As a statistician I have significant concerns about the way the results of the study are presented, so I would not take the results as gospel. In particular the suggestion that people were 18% more likely to get a calculation wrong if this reinforced their personal particular opinions is rather oversimpllified on the evidence quoted. Nor would I agree that if the study is right - and the jury is well and truly out on that - it would only prove that "politics ruin our ability to think." Any other set of strong opinions, be it about about religion - believer or atheist - or about sport, or tastes in music, might well show the same effect.

What made me sit up an take notice of the article was not the statistics quoted but the graphs.

For a non-political question, (on skin cream) the graphs showing how accurately people with different levels of numerical ability interpreted two sets of data were very similar for Democrat and Republican members of the sample group and irrespective of what conclusion should actually have been drawn from the data.

However, for a political question (on gun control) the four lines on the graph were all different. The great majority of those Democrat voters in the sample of 1,111 respondents who generally had good numeracy skills correctly interpreted the set of data which supported gun control, but about half even of the most numerate Democrats wongly misinterpreted the set of data which did not support gun control.

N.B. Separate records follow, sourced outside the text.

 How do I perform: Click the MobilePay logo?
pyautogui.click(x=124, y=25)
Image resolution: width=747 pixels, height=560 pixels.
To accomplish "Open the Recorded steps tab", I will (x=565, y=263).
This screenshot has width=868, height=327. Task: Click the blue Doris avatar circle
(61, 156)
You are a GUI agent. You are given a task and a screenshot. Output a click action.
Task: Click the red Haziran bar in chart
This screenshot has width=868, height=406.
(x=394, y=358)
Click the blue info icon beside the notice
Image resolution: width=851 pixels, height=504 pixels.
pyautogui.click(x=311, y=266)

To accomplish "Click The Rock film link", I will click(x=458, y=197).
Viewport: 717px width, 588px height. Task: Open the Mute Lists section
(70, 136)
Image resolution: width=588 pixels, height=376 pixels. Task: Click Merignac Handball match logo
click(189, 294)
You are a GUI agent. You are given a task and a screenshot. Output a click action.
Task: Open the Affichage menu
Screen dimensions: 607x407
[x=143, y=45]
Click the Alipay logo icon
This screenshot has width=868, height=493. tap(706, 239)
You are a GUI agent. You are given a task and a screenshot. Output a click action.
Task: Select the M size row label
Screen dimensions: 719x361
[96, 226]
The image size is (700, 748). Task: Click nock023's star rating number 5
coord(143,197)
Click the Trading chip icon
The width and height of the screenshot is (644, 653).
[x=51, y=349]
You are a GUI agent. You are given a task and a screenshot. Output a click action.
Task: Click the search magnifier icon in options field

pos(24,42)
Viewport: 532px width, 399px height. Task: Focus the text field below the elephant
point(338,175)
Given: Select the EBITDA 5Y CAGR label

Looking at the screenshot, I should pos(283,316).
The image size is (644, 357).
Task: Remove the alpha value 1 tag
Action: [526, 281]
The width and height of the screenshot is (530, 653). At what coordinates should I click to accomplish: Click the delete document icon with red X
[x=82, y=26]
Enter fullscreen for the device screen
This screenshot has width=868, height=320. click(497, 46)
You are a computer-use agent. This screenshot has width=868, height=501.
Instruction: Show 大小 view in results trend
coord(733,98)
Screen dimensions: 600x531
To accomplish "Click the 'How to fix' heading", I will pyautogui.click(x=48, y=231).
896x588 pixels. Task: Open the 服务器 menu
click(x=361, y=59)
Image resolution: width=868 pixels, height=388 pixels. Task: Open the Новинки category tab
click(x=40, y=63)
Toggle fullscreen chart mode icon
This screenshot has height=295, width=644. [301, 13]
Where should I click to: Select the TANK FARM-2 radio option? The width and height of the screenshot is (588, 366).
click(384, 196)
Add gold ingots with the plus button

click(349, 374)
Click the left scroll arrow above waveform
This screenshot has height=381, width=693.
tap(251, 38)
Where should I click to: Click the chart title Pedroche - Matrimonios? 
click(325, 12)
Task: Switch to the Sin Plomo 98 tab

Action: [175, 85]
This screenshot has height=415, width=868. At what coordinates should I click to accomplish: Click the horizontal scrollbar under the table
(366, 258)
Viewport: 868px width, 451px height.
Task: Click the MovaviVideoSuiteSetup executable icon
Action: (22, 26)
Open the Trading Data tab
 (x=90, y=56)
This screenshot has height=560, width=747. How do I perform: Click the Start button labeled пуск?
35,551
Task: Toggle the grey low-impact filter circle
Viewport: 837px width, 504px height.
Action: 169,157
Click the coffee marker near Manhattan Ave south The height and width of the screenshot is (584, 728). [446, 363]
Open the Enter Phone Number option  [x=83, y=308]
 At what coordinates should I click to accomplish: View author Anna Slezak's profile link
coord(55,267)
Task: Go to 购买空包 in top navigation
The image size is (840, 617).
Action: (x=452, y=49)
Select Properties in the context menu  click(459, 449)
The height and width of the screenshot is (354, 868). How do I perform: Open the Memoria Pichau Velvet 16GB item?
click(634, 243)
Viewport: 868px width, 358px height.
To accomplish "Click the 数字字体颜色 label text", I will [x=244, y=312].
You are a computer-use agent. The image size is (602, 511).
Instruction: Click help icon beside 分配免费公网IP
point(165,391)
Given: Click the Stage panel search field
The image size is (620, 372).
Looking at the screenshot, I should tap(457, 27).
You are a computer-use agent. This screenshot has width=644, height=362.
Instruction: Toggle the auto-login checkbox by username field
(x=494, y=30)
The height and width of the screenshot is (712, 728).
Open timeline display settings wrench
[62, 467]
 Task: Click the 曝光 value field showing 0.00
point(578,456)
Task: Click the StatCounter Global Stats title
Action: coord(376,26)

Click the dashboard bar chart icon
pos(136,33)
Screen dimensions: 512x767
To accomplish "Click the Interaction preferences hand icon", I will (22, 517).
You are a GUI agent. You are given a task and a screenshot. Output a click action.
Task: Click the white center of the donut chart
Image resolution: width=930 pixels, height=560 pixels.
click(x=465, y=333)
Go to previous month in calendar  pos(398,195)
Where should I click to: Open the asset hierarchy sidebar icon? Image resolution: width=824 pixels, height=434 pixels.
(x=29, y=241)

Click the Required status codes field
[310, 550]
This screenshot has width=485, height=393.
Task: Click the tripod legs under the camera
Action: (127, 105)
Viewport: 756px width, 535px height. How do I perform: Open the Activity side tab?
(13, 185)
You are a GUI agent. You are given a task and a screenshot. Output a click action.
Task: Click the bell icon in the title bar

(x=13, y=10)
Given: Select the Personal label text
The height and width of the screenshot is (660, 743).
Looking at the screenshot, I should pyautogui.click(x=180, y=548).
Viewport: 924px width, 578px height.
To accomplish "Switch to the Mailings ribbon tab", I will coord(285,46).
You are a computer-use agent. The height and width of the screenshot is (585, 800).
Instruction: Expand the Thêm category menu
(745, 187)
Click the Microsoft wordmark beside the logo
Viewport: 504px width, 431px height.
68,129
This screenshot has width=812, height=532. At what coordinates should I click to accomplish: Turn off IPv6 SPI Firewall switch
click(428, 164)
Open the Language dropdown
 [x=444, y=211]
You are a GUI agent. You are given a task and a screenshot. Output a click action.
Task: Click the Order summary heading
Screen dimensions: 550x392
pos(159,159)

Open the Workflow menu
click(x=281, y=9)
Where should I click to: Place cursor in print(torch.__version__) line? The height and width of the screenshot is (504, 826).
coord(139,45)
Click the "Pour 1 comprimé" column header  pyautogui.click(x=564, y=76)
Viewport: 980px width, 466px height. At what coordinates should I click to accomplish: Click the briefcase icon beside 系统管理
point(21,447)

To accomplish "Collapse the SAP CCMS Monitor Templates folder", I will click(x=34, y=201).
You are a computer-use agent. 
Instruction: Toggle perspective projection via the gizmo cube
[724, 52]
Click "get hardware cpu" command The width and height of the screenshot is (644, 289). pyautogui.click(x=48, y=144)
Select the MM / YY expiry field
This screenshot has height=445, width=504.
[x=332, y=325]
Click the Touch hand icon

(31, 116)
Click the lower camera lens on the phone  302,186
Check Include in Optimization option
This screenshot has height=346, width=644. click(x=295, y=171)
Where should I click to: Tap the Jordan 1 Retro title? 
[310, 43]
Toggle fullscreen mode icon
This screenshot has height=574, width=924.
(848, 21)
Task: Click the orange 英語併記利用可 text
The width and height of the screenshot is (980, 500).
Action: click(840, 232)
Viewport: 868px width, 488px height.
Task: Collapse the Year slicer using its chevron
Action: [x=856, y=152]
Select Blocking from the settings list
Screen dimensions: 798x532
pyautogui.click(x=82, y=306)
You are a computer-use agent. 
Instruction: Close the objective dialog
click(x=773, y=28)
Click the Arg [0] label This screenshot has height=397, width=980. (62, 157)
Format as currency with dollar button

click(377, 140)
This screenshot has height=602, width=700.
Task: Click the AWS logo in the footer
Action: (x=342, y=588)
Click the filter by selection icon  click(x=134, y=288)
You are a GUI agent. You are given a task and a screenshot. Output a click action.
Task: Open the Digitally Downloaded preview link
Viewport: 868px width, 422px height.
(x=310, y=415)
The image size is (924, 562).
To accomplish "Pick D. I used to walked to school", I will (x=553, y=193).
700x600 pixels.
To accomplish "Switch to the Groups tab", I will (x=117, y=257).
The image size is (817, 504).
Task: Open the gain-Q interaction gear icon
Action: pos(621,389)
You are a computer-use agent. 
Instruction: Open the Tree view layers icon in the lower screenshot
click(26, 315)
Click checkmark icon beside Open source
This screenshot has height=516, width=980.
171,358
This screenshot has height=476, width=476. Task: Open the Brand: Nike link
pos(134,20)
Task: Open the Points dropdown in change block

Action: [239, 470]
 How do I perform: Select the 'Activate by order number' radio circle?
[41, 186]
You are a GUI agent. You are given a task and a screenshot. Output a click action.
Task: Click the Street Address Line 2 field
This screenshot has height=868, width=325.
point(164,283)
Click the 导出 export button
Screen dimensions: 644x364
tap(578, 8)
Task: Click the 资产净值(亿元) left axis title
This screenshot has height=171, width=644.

By contrast the great majority of those Republican voters in the sample who generally had good numeracy skills correctly interpreted the set of data which did not support gun control, but about half even of the most numerate Republicans wongly misinterpreted the set of data which did support gun control.

The moral of this story is that if you are analysing a set of data and the results come out exactly with what fits your prior beliefs, you should try to check your analysis as carefully and objectively as possible to make sure you are not convincing yourself that the new evidence conveniently fits what you were already disposed to believe.

Comments

Jim said…
Confirmation Bias, much like the placebo effect on new medical drugs, is a very well understood principle in the scientific community. Great steps are taken to overcome it, that is why the peer review process is very, very slow.

it tends to have greatest effect on a strong or long held belief, or, quite naturally, one in which a person has an interest.

the interest could be financial, or could improve other situations. or indeed could hinder in case case of things looking the "other way"

also one of the easiest ways to slip when looking at data, is the fallacy that "correlation always implies causation" of course it does not.

another is the "black and white" fallacy. thus by showing something not to be the case, you have, by default shown something else to be the case.
To make this i will use a really obvious example from the USA in recent years. There was a great campaign to teach "intelligent design" as an alternative to evolution in high schools. When asked for evidence of intelligent design, however, all that was offered were (easily answered and refuted) "evidence" evolution was not correct, not once was evidence in favour of intelligent design offered.

so in short the answer to the question/title of your post "Do we often make mistakes by convincing ourselves of what we want to believe ?" is Yes, human beings do it all the time.
Chris Whiteside said…
Indeed.

The reason I don't support those who want "Intelligent Design" taught in science classes is not I personally disagree with the philosophical idea per se: it's the fact that it IS a philosphical idea which was masquerading as a scientific one. "Intelligent design" is not a scientific idea because it cannot be expressed as a testable proposition with which hard evidence could be shown to be consistent, or falsify.

I suspect most people would agree with your comment that human beings do this all the time.

The alarming thing about the american study quoted in Politican Betting is that, although I don't think they explained their results very well, they found evidence which not only supports your view, but suggests that more intelligent people fall into this trap MORE often than the less numerate.